After experiencing a period of economic deadlock imposed by the unsettling situation in Iraq and the Middle East, the Kurdistan region is regaining its former status of being the bustling business hub of Iraq.
Owing to its liberal business environment that favors local and international private investment, a population of nearly 5.5 million accounting to a large consumer market, and a marked insufficiency to satisfy local demand, the Kurdistan Region harbors the right elements to attract foreign investments and build strong trade relations. As a matter of fact, the trade sector is one of the key drivers of economic growth in the KRG and Iraq at large.
“Despite the multiple challenges facing Kurdistan, the KRG has been able to maintain stability and security. Kurdistan Region remains safe and secure and is open for business.”

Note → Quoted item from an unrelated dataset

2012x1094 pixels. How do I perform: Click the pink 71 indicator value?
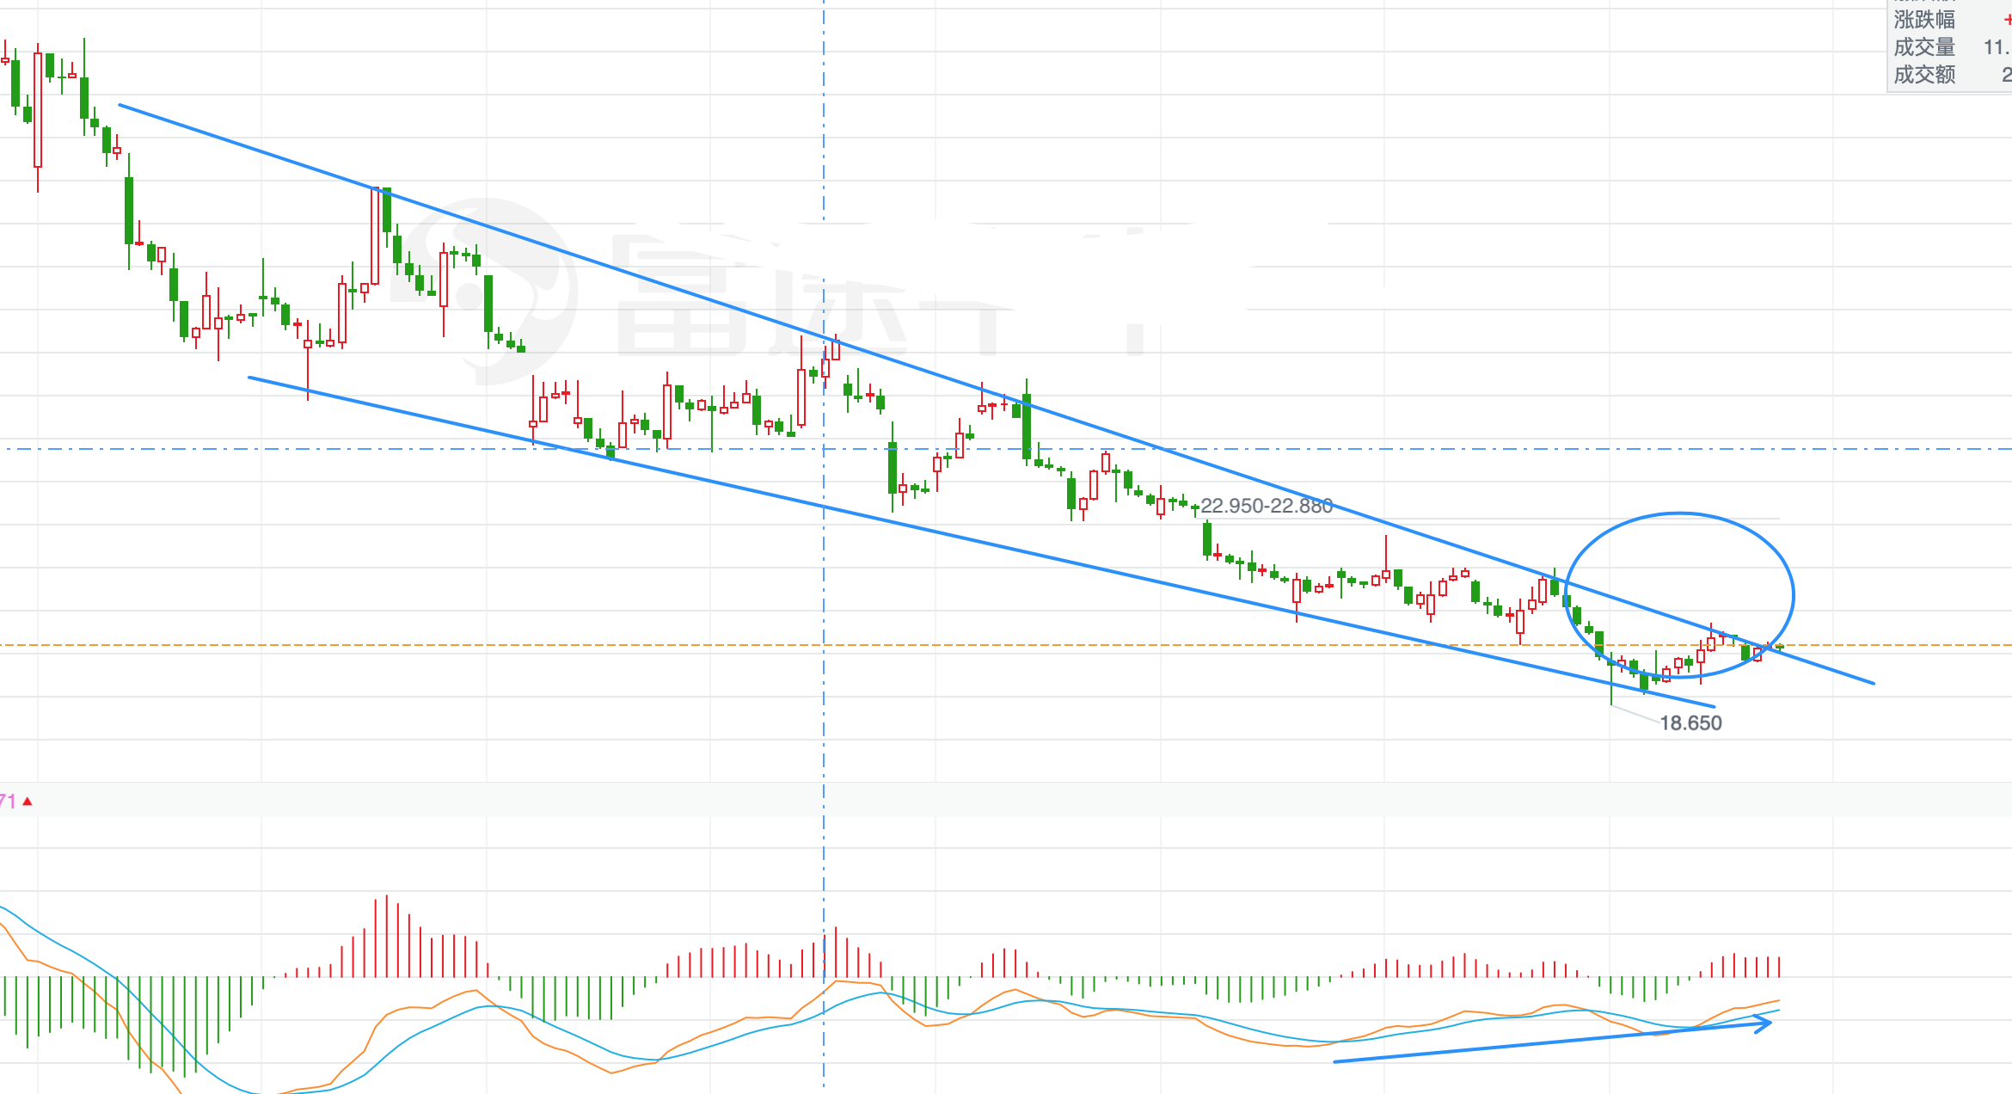(7, 802)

KRG Foreign Minister Falah Mustafa
According to the Kurdistan Board of Investment, imports account for 85% percent of the estimated US$5.0–5.5 billion of annual external trade in the Kurdistan Region, with Turkey being the largest trade partner, dominating multiple sectors including construction. The KRG struck a 50-year energy deal with the latter that also covers gas exports to Turkey as of 2017, based on previous plans.
A survey conducted by the Ministry of Trade and Industry revealed that 94% of the KRG’s business transactions involve 15 countries, and categorized imports into 21 clusters led by electronics, iron products, followed by food products including groceries and poultry.

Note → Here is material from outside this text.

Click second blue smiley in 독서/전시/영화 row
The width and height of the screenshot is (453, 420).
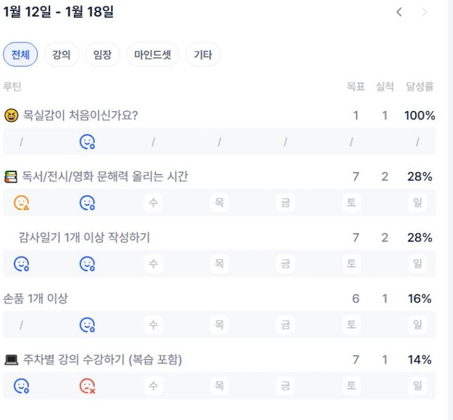(x=87, y=203)

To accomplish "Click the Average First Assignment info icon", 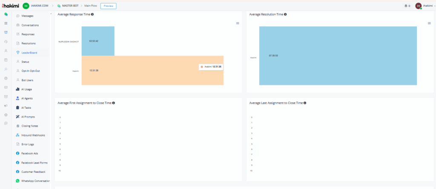I will [114, 103].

“We have been able to establish good relations with more than 45 regional business chambers and business unions like Turkey, Iran, UAE, Lebanon, Jordan, Egypt, Tunisia, and many other Arab countries.”
President of the Erbil Chamber of Commerce and Industry, Dara Jalil Khayat
Based on data formulated by the Central Statistical Organization of Iraq, trade dealings for 2015 have registered a noticeable increase from previous years. The value of total net trade balance amounted to $7.8 billion for that year.
The value of total imports for commodity and oil products was $41.6 billion in 2015, registering a 12.4% increase from the previous year and a compound growth rate of 11.7% from 2013.
The data also indicate that the highest value of imports ($8.5 billion) equivalent to 21.7% of the total imports of non-oil merchandise originated from Turkey, followed by China ($6.5 billion) and South Korea ($4.6 billion).